**BRIEF**
What is needed is a single figure: how many lines of the records below contain the word "agent".

--- PROVIDED ENTRIES ---

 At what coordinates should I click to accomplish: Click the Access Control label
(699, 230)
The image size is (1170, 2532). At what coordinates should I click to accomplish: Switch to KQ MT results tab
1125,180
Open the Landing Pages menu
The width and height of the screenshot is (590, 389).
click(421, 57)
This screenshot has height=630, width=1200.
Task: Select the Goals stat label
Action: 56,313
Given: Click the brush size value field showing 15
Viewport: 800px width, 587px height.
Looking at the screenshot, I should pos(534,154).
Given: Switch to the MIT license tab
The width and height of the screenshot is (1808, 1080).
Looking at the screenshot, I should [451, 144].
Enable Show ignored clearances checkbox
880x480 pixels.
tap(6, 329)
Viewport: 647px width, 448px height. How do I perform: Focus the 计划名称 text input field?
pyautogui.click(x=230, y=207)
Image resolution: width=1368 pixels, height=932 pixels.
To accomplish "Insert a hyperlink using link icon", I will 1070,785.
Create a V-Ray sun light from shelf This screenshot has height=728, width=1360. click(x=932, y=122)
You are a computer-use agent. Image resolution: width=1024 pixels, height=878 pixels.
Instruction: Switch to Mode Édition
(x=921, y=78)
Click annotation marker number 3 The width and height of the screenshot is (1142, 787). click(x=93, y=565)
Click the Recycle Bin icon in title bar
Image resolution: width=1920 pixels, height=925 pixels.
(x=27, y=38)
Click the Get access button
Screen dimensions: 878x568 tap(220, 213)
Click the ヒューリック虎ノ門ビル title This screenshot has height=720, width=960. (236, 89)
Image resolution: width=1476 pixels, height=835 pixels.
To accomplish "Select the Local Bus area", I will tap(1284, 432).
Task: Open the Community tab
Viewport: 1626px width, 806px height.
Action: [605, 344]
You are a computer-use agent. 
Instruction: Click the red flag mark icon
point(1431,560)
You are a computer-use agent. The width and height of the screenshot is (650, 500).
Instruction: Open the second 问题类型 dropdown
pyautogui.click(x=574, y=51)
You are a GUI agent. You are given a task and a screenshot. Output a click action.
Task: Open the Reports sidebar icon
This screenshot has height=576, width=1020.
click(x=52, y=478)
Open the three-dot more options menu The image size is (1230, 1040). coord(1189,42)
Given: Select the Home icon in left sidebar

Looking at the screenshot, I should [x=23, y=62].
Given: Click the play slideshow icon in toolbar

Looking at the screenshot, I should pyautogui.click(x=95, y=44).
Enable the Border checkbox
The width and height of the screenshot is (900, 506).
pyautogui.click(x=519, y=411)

---

**PROBLEM SOLUTION**
4